[erlang-bugs] [erlang-questions] using xmerl on web docs

Tue Feb 12 00:32:16 CET 2008

Hi,

If you have the R12B-1 release you can try the undocumented and unsupported
function docb_main:validate_html/1 which does exactly what you are
trying to do except that it used the DTD's for xhtml which all are
available in the docbuilder-0.9.8/dtd directory. In the R12B-1 release
that is.

Note that the function may be moved, removed or changed in an upcoming
release. Our intention is however that it should be possible to use
xmerl for validation of
xhtml in R12B-2 preliminary scheduled for April.

Also note that there is a bug in xmerl regarding DTD validation
(correction comes in R12B-2) that makes it complain about correct
xhtml if it contains <table>.

I can provide a source patch for that if someone wants it.

/Kenneth Erlang/OTP team at Ericsson

On 2/11/08, Ulf Wiger <ulf@REDACTED> wrote:
> Hi Kevin,
>
> I just thought I'd point out that, while I wrote the original
> version of xmerl some 8 years ago, I've hardly ever used
> it since. (:
>
> This does seem like a bug in xmerl_scan, though:
>
> case DataRet of
>    {file,F} ->
>        {get_file(F,S),F};
>    {string,Str} ->
>        {binary_to_list(Str),file_name_unknown};
>
> It is obvious that Str should be treated as a string, and calling
> binary_to_list(Str) is bound to fail.

#####

§ GIVEN REQUEST 1
Decide whether each statement below agrees with the mailing-list message. Answer yes or no for each, and quote the exact words of the message that decide it.
(a) The function docb_main:validate_html/1 is documented and supported.
(b) A bug in xmerl makes it complain about correct xhtml that contains <table>.
(c) R12B-2 is preliminarily scheduled for April.

#####

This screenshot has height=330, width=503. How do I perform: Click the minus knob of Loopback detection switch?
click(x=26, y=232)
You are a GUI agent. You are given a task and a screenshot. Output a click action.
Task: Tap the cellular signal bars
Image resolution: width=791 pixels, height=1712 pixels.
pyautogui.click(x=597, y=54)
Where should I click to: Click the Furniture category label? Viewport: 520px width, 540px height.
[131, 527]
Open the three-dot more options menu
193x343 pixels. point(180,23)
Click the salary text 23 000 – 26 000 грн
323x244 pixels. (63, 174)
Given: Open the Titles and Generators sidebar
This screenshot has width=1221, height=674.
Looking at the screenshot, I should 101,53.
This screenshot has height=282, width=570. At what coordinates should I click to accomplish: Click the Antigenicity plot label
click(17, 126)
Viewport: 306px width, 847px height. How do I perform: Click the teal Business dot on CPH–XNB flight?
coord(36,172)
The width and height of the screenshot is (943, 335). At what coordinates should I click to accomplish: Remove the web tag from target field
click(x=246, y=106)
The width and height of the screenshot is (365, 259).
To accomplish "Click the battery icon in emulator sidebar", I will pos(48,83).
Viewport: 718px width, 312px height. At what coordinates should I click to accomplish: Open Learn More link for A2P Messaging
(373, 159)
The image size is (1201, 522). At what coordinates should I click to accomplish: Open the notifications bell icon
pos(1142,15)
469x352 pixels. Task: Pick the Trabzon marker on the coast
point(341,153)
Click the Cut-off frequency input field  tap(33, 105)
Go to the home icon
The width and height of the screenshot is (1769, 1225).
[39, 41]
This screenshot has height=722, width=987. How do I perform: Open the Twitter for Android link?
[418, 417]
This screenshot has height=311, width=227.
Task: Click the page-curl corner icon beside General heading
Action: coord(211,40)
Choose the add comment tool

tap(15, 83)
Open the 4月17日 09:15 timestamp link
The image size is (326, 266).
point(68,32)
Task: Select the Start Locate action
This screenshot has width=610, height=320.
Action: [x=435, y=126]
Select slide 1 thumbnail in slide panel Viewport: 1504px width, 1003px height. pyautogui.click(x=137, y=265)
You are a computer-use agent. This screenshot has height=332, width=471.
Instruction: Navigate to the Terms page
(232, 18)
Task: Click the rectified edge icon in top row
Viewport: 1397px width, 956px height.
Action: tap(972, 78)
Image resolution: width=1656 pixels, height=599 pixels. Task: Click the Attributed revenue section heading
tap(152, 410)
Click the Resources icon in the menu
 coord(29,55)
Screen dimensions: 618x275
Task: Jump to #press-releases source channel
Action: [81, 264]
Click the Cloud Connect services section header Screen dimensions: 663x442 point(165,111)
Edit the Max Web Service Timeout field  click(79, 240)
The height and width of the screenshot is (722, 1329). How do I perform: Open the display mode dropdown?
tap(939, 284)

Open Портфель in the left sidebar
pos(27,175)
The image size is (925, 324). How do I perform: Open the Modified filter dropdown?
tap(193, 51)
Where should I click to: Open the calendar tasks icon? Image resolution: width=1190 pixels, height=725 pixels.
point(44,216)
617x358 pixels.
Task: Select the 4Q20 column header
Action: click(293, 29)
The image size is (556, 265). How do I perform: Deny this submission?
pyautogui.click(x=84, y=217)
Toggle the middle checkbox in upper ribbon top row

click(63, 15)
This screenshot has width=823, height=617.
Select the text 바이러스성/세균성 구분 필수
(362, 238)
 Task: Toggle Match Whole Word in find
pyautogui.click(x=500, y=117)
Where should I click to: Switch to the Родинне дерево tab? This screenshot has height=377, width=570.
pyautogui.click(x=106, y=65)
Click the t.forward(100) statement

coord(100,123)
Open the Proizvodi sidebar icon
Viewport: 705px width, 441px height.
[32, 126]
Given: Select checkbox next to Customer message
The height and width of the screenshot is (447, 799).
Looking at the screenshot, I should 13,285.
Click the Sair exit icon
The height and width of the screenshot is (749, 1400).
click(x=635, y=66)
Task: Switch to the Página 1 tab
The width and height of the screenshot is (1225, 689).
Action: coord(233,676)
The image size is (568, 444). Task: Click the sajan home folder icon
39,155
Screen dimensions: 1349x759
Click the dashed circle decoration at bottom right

#####

§ GIVEN REQUEST 2
Reproduce only these lines of the records without any change, starting at the line that contains "Image resolution: width=1656" and stopping after the line that contains "tap(193, 51)".

§ COMPLETE OUTPUT 1
(a) No: "the undocumented and unsupported function docb_main:validate_html/1"
(b) Yes: "makes it complain about correct xhtml if it contains <table>"
(c) Yes: "R12B-2 preliminary scheduled for April"

§ COMPLETE OUTPUT 2
Image resolution: width=1656 pixels, height=599 pixels. Task: Click the Attributed revenue section heading
tap(152, 410)
Click the Resources icon in the menu
 coord(29,55)
Screen dimensions: 618x275
Task: Jump to #press-releases source channel
Action: [81, 264]
Click the Cloud Connect services section header Screen dimensions: 663x442 point(165,111)
Edit the Max Web Service Timeout field  click(79, 240)
The height and width of the screenshot is (722, 1329). How do I perform: Open the display mode dropdown?
tap(939, 284)

Open Портфель in the left sidebar
pos(27,175)
The image size is (925, 324). How do I perform: Open the Modified filter dropdown?
tap(193, 51)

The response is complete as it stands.